Exercise brief
All entries need to be written out again exactly, without their pictures.

Provided records
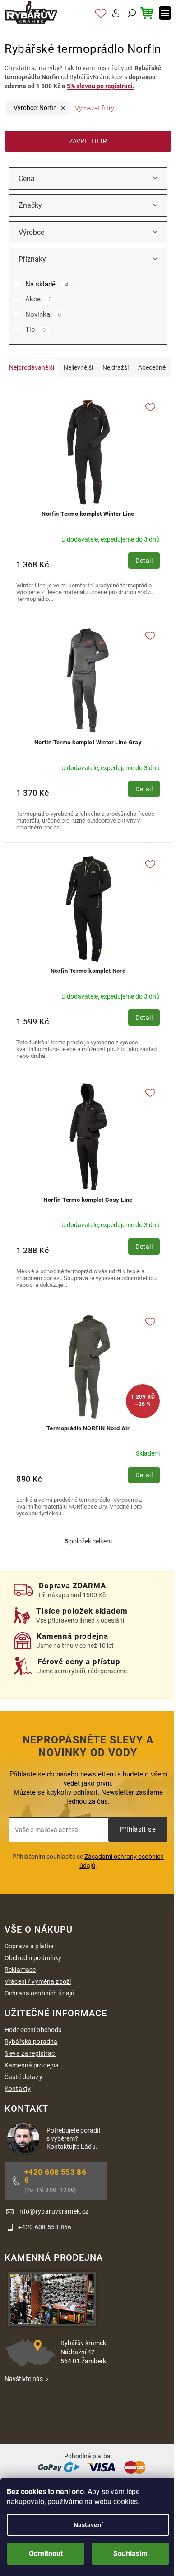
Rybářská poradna (31, 2041)
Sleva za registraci (30, 2053)
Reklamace (20, 1969)
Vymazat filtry (94, 108)
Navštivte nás (24, 2378)
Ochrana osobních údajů (39, 1993)
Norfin (35, 107)
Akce (38, 299)
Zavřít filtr (88, 141)
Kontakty (18, 2088)
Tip (35, 329)
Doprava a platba (29, 1946)
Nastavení (88, 2524)
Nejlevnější (78, 367)
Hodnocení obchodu (33, 2029)
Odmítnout (46, 2553)
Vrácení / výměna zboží (38, 1981)
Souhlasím (130, 2553)
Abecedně (152, 367)
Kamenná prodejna (32, 2065)
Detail (144, 560)
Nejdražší (115, 367)
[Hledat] (131, 13)
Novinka (43, 314)
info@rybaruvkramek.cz (53, 2211)
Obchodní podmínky (33, 1958)
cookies (125, 2501)
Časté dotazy (23, 2077)
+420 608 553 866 (55, 2176)
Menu (165, 13)
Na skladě (46, 284)
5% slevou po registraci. (100, 86)
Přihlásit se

Result of the task
Rybářská poradna (31, 2041)
Sleva za registraci (30, 2053)
Reklamace (20, 1969)
Vymazat filtry (94, 108)
Navštivte nás (24, 2378)
Ochrana osobních údajů (39, 1993)
Norfin (35, 107)
Akce (38, 299)
Zavřít filtr (88, 141)
Kontakty (18, 2088)
Tip (35, 329)
Doprava a platba (29, 1946)
Nastavení (88, 2524)
Nejlevnější (78, 367)
Hodnocení obchodu (33, 2029)
Odmítnout (46, 2553)
Vrácení / výměna zboží (38, 1981)
Souhlasím (130, 2553)
Abecedně (152, 367)
Kamenná prodejna (32, 2065)
Detail (144, 560)
Nejdražší (115, 367)
[Hledat] (131, 13)
Novinka (43, 314)
info@rybaruvkramek.cz (53, 2211)
Obchodní podmínky (33, 1958)
cookies (125, 2501)
Časté dotazy (23, 2077)
+420 608 553 866 (55, 2176)
Menu (165, 13)
Na skladě (46, 284)
5% slevou po registraci. (100, 86)
Přihlásit se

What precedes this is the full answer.